** start Extracted information **

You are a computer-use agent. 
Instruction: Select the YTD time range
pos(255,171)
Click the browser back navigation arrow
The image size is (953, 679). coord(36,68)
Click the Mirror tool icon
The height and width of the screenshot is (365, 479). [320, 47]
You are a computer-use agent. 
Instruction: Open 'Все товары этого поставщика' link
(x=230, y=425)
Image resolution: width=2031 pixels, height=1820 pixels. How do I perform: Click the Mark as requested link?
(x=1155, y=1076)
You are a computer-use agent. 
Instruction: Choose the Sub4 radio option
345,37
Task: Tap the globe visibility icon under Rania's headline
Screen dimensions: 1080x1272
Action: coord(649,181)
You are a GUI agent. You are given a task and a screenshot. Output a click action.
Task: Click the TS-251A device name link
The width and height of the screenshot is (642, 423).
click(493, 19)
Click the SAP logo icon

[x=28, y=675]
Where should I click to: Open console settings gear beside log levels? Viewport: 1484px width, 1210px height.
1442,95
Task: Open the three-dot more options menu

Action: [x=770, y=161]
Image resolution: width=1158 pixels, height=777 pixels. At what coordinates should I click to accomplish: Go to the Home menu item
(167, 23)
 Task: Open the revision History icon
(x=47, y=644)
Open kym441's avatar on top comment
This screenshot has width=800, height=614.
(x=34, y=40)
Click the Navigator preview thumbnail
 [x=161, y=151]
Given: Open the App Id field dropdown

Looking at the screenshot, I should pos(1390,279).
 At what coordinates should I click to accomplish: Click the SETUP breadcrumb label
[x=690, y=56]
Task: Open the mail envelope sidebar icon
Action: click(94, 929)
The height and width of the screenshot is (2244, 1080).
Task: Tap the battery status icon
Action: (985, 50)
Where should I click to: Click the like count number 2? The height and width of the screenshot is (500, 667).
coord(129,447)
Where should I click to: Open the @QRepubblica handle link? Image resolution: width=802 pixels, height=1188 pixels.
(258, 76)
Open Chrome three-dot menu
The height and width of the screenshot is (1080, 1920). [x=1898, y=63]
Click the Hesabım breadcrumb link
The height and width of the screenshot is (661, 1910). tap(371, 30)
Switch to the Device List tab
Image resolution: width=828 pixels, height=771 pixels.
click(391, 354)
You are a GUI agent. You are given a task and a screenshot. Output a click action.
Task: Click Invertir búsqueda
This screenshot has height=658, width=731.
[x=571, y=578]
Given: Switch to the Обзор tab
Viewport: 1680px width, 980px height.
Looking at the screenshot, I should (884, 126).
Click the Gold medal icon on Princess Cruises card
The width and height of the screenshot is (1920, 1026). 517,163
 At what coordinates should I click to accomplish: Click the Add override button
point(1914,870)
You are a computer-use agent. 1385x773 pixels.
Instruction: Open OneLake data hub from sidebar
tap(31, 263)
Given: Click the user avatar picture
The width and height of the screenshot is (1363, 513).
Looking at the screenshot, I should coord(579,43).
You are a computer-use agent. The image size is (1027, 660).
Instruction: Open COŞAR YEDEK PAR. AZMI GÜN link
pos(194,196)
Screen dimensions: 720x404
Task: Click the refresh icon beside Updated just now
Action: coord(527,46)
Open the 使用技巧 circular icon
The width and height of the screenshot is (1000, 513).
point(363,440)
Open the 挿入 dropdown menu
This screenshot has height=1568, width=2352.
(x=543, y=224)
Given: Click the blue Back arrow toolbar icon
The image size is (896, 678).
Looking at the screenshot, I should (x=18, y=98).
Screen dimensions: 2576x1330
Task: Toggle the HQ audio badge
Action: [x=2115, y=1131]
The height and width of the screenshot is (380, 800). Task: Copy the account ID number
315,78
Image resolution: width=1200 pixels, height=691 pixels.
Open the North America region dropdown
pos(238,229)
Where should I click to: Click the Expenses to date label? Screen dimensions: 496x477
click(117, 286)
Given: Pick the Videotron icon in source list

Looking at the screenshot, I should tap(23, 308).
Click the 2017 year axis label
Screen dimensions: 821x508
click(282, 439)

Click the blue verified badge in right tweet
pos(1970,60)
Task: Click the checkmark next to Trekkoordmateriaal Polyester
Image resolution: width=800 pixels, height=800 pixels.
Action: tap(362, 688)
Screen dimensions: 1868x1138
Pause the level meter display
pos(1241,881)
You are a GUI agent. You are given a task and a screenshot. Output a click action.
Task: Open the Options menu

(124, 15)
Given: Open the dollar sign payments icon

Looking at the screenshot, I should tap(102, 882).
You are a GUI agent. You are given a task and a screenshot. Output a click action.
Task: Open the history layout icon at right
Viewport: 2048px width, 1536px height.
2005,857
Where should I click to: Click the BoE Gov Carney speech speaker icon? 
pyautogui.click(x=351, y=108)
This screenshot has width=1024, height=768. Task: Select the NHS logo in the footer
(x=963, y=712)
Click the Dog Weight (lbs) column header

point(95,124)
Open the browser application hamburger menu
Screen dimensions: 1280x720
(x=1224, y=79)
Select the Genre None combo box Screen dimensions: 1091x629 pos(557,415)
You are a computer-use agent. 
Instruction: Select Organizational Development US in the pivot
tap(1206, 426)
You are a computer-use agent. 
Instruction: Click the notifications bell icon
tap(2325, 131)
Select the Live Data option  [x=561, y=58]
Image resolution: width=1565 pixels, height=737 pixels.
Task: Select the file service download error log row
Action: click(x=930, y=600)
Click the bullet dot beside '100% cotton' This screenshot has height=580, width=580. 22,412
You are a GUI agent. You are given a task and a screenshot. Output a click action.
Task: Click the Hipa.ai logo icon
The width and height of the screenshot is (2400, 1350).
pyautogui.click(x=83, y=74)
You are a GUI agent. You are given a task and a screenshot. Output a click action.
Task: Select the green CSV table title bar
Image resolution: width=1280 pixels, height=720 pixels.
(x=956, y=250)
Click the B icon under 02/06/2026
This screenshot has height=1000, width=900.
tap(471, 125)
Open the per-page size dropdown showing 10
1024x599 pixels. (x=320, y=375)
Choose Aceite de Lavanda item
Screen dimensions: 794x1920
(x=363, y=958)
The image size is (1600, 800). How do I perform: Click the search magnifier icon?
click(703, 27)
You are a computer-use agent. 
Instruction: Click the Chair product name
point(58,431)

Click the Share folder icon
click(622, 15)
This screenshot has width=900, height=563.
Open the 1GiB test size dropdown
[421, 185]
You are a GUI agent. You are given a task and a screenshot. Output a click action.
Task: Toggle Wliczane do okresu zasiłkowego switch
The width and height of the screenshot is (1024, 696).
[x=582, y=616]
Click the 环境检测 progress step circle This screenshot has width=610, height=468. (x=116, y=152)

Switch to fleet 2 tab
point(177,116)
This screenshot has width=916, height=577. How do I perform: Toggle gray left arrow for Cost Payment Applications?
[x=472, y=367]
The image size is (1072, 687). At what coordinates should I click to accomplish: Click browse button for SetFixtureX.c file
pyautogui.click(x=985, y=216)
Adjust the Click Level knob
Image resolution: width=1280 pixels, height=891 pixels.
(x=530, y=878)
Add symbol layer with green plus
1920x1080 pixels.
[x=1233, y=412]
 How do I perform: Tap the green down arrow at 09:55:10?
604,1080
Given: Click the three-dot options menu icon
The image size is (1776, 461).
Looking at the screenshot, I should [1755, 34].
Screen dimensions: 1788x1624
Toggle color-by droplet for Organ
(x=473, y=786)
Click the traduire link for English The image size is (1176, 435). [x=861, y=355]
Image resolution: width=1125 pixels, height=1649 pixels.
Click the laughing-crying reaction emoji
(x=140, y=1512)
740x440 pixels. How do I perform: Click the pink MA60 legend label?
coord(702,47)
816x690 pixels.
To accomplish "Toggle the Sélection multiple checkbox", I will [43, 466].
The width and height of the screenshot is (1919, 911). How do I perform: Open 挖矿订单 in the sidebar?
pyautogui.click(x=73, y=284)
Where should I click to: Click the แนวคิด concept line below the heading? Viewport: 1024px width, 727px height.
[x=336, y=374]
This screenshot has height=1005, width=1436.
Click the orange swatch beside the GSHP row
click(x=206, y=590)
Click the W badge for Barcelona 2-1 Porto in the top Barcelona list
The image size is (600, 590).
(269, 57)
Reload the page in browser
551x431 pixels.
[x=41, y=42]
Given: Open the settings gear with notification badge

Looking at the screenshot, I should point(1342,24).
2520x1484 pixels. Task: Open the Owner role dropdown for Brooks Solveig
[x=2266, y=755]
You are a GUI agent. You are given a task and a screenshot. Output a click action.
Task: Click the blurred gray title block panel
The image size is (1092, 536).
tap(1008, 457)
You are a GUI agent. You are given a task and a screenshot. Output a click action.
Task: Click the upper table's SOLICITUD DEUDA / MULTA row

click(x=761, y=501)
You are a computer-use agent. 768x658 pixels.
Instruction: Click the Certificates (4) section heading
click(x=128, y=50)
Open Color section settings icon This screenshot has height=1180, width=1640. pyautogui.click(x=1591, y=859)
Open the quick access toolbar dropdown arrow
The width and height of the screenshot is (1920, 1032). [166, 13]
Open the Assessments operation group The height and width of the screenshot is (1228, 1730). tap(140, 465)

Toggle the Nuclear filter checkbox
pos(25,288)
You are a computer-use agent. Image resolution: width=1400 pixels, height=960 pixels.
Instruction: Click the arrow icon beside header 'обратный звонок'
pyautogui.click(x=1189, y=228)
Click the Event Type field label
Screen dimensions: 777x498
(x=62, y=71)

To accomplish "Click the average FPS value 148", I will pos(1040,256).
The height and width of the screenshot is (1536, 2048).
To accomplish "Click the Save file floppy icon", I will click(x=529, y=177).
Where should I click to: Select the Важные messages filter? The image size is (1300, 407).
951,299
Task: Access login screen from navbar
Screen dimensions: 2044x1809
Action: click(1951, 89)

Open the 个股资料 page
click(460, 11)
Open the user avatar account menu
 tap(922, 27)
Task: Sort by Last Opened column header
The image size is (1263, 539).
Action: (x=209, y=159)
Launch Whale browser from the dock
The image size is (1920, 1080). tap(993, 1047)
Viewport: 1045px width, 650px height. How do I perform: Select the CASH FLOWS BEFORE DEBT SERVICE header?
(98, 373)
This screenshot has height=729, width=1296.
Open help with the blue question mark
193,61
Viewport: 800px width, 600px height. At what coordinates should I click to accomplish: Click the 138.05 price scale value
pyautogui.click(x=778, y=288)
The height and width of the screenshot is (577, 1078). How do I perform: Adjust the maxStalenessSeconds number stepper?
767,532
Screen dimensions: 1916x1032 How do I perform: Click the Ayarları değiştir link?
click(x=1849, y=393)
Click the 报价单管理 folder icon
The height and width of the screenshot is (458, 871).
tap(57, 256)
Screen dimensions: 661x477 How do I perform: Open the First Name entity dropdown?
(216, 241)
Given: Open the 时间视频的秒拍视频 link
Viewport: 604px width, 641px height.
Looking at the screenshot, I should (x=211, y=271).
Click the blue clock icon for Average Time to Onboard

** end Extracted information **

Render the entries from the line with "Where should I click to: Select" to the line with "Action: (x=209, y=159)", both included, as a Markdown table with the columns Row and Line. Number each row and leave out blank lines.

Output for this exercise:
| Row | Line |
|---|---|
| 1 | Where should I click to: Select the Важные messages filter? The image size is (1300, 407). |
| 2 | 951,299 |
| 3 | Task: Access login screen from navbar |
| 4 | Screen dimensions: 2044x1809 |
| 5 | Action: click(1951, 89) |
| 6 | Open the 个股资料 page |
| 7 | click(460, 11) |
| 8 | Open the user avatar account menu |
| 9 |  tap(922, 27) |
| 10 | Task: Sort by Last Opened column header |
| 11 | The image size is (1263, 539). |
| 12 | Action: (x=209, y=159) |